What's missing: Less robust transaction management than Monarch or YNAB. Rocket Money is better as a complement to another budgeting app than as a standalone.
Best for: Anyone who suspects they're overpaying on subscriptions. Casual budgeters who want a free option with real value.
5. Empower — Best Free Option
Cost: Free (personal finance dashboard)
Empower (formerly Personal Capital) is the best completely free budgeting app in 2026. It offers a full net worth dashboard, spending tracker, budget categories, and investment portfolio analysis at zero cost. The business model is financial advisory services — the app is the top-of-funnel.
For users with investment accounts, Empower's portfolio tools are genuinely excellent: fee analyzer, asset allocation breakdown, retirement planner, and 401(k) tracking. No other free budgeting app comes close on the investment side.
The budgeting tools aren't as deep as YNAB or Monarch, but for passive trackers who want a free, no-compromise option, Empower is the answer.
Best for: Investors who want a free dashboard. Anyone who wants budgeting and investment tracking in one place without paying.
6. Goodbudget — Best Envelope Budgeting (Free Tier)
Cost: Free tier (20 envelopes); Plus $10/month or $80/year
Goodbudget uses the old-school envelope budgeting method — you allocate money into virtual "envelopes" at the start of each month and track spending against them. It's simple, visual, and surprisingly effective for people who think in concrete buckets rather than percentages.
The free tier allows 20 envelopes, 1 device, and 2 accounts — enough for most single-person budgets. The Plus tier unlocks unlimited envelopes and syncing across multiple devices.

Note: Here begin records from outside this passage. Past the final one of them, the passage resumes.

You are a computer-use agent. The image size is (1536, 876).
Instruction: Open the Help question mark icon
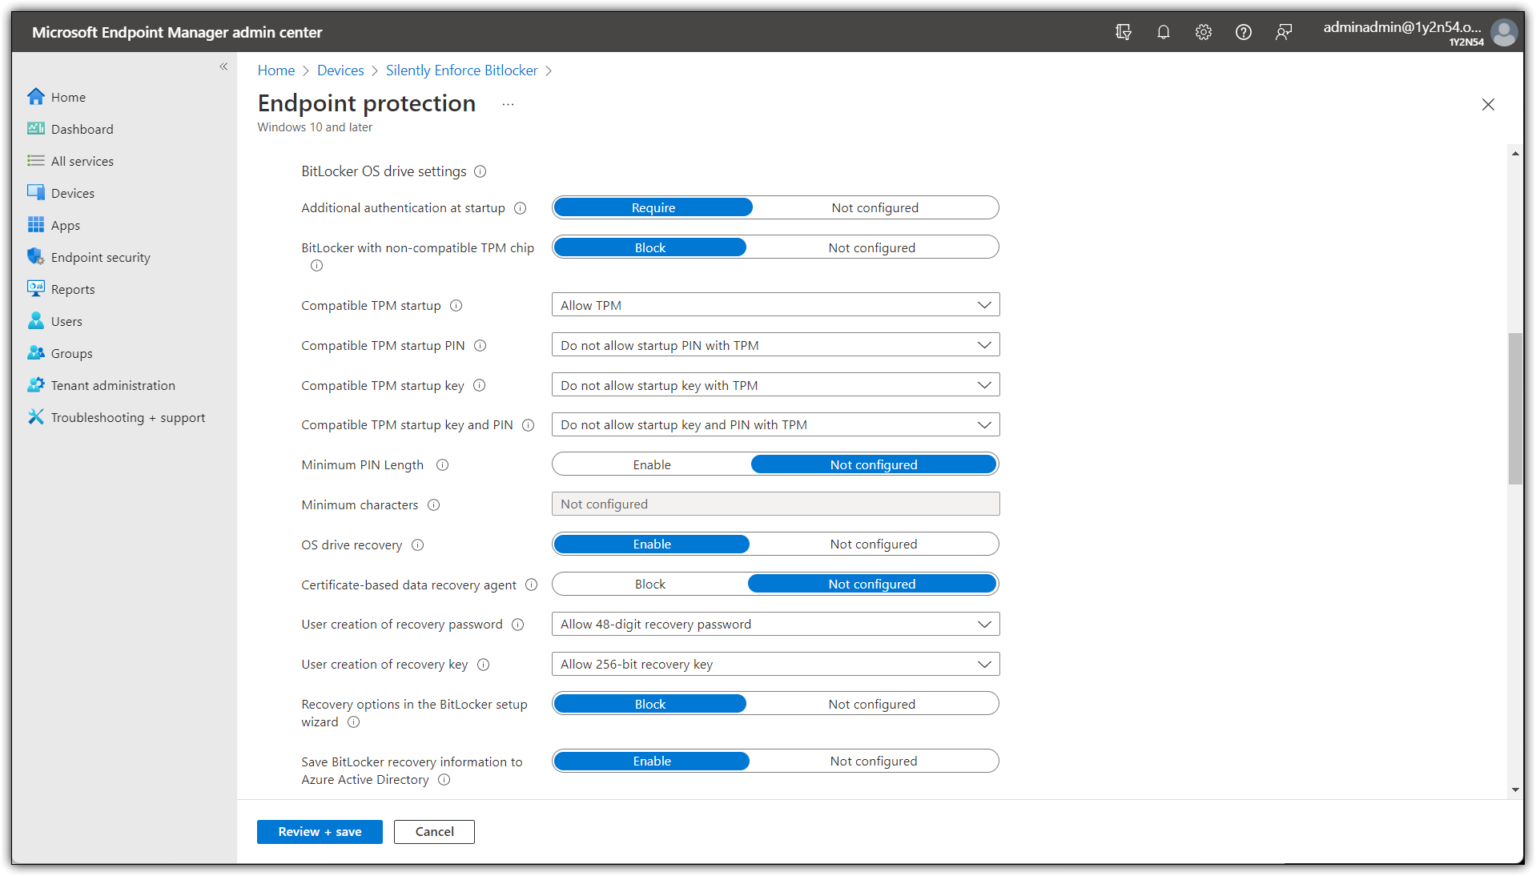click(1243, 31)
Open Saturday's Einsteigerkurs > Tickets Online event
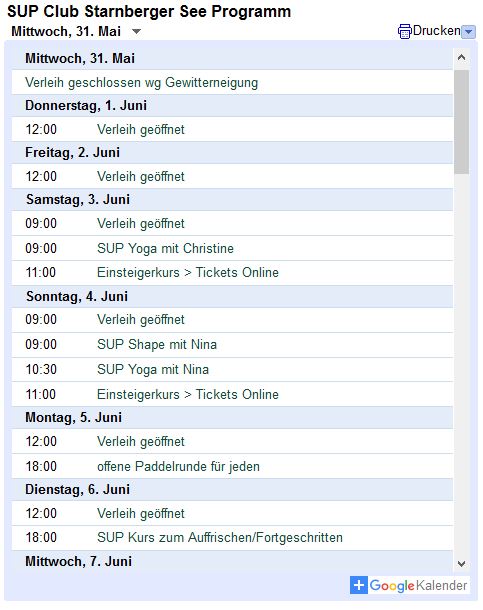483x610 pixels. pyautogui.click(x=188, y=272)
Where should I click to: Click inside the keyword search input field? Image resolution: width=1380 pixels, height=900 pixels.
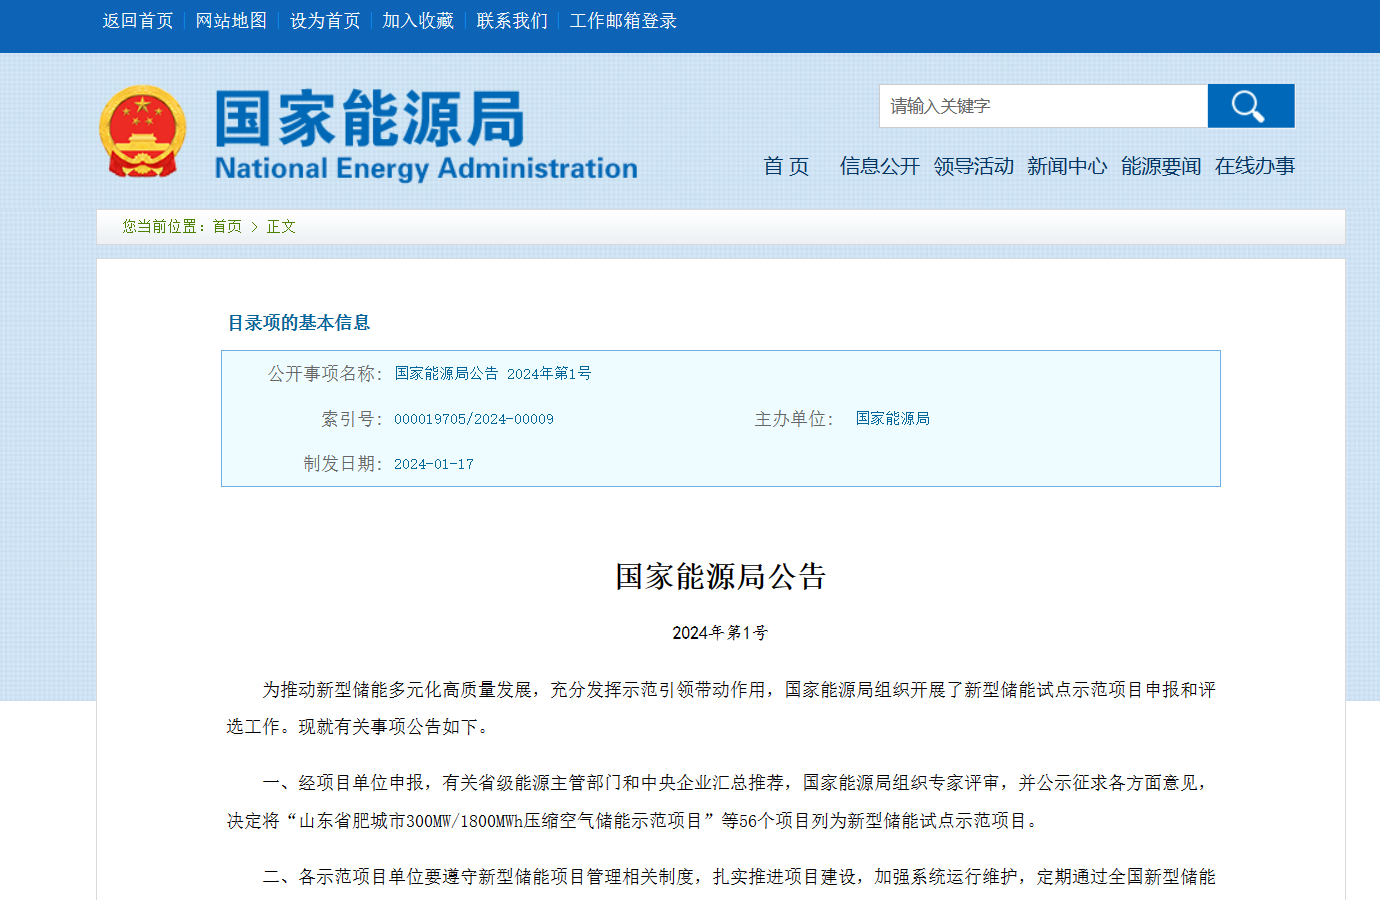[x=1040, y=105]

Goodbudget doesn't connect directly to bank accounts, so you enter transactions manually. That's a feature, not a bug, for users who want mindful spending — the act of recording a purchase creates friction that reduces impulse spending.
Best for: Cash-based budgeters, envelope method fans, users wary of linking bank accounts to apps.

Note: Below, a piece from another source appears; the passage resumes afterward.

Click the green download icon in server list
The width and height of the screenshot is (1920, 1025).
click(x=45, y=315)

7. NerdWallet — Best Free Passive Tracker
Cost: Free
NerdWallet added a budgeting dashboard to its comparison platform and it's surprisingly capable for a free product. You connect your bank accounts, and it tracks spending by category, shows your net worth, and flags bills coming due. It's passive by design — no zero-based structure, no weekly engagement required.
The downside is obvious advertising integration: every screen has recommendations for credit cards, loans, or financial products. If that doesn't bother you, the core budgeting features are solid and cost nothing.
Best for: Passive trackers who want zero cost and don't mind seeing product recommendations.
- Best Mint replacement
- Strong AI categorization
- Great for couples
- $99.99/year
- Available on iOS + Android
- Best behavior change
- Zero-based budgeting
- Users save $6K average/year
- $109/year
- 34-day free trial available
Which Budgeting App Should You Choose?
The right answer depends on what you actually want from budgeting:
- You want to replace Mint: Monarch Money. Same passive tracking, better AI, couples-friendly.
- You want to pay off debt or build savings fast: YNAB. The discipline-forcing system works.
- You're on an iPhone and want the best experience: Copilot.
- You want to audit your subscriptions: Rocket Money (start free).
- You want free with investment tracking: Empower.
One word of advice: pick one app and use it for 60 days before judging it. The research consistently shows that the budgeting app that works is the one you actually open. Switching between apps every few weeks produces data, not results.
In 2026, with household costs up across nearly every category, a good budgeting app isn't a nice-to-have. It's the clearest line between financial stress and financial control.